-----------------------------------------------------------
This is an automatically generated e-mail. To reply, visit:
https://reviews.apache.org/r/65339/
-----------------------------------------------------------
(Updated Jan. 25, 2018, 9:33 a.m.)
Review request for Aurora, Jordan Ly and Santhosh Kumar Shanmugham.
Bugs: AURORA-1966
https://issues.apache.org/jira/browse/AURORA-1966
Repository: aurora
Description
-------
As reported in https://issues.apache.org/jira/browse/AURORA-1966, Mesos sends a
TASK_UNKNOWN when we try to kill (or reconcile) tasks that are unknown. On
master, this leads to an infinite loop. The sequence of events is:
1) We map TASK_UNKNOWN to PARTITIONED
2) We react to restarting or terminal -> PARTITIONED state by telling Mesos
"that is a bad state transition, that task should be dead".
3) Mesos replies with: that task is TASK_UNKNOWN
4) GO TO 1
AURORA-1966 describes just one case of this happening, but there are many other
legitimate paths to this.
This patch cleans up the logic. The two main changes:
1) Do not allow ASSIGNED -> PARTITIONED. This is not really related to this
bug, but I found this logic error during debugging. ASSIGNED is a transient
state and is subject to the transient task timeout in the Scheduler, so we
should not attempt to move to PARTITIONED during that window.

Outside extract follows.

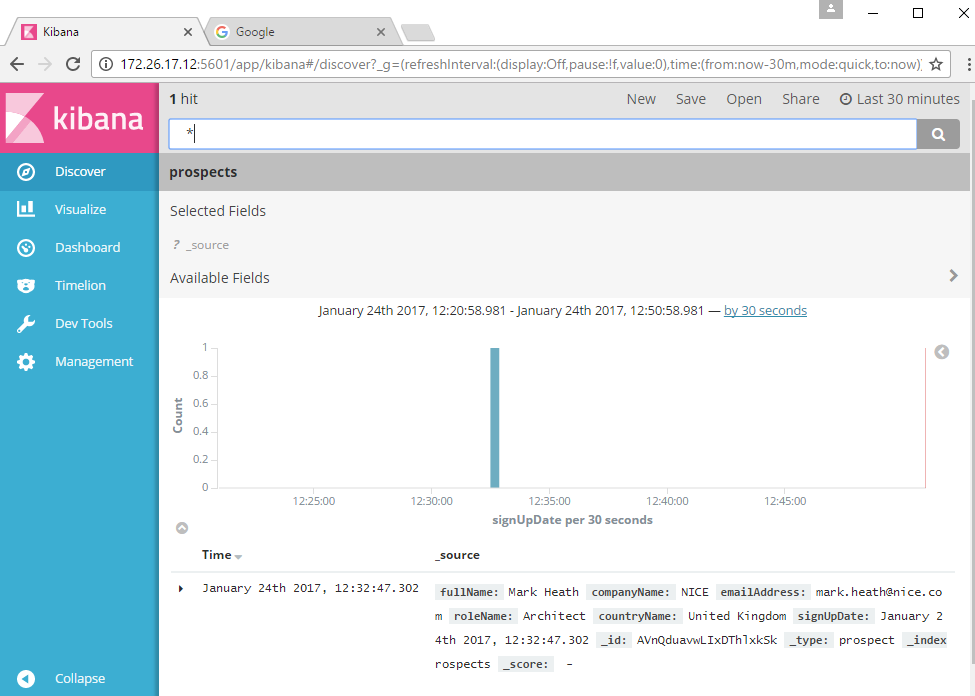Select Timelion in the sidebar

point(79,285)
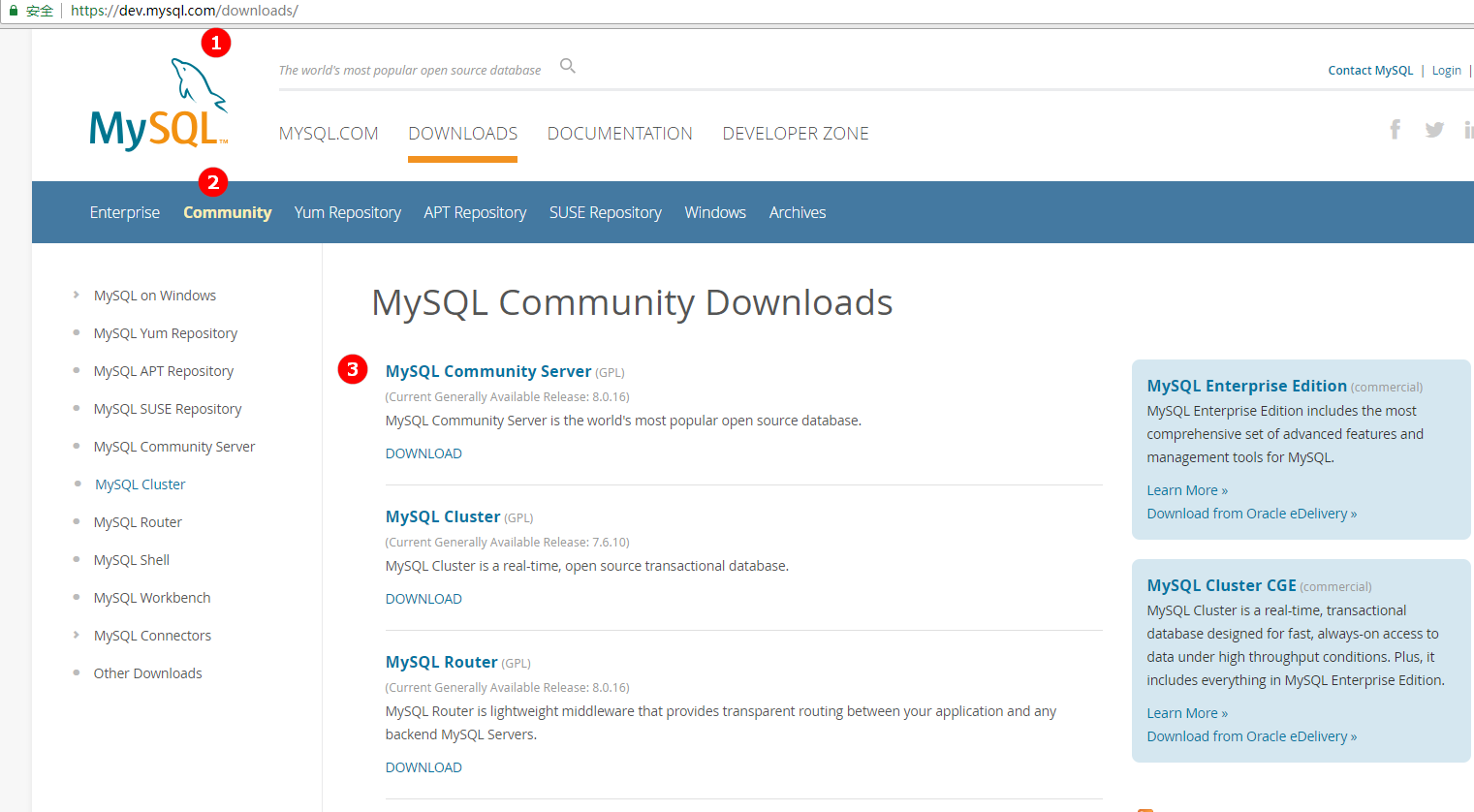Open the Archives tab
The width and height of the screenshot is (1474, 812).
pyautogui.click(x=797, y=212)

2) Do not try to kill tasks we think are terminal when Mesos tells us they are
unknown. Originally we did this because "manageTerminalTasks" is also used for
restarting tasks - but in both cases it never makes sense to respond to "I
don't know about that task" with a request to kill it.
Diffs (updated)
-----
src/main/java/org/apache/aurora/scheduler/state/TaskStateMachine.java
b8ba5da729fcf5965b577c23e3062e5607bd07e7
src/test/java/org/apache/aurora/scheduler/state/TaskStateMachineTest.java
3d98fe651ad2b89a03044e8a06953a0cea876321
Diff: https://reviews.apache.org/r/65339/diff/2/
Changes: https://reviews.apache.org/r/65339/diff/1-2/
Testing
-------
./gradlew test
Verified this fixes the issue reported in AURORA-1966 by forcing
LaunchException in OfferManagerImpl in my vagrant image and viewing logs.
Thanks,
David McLaughlin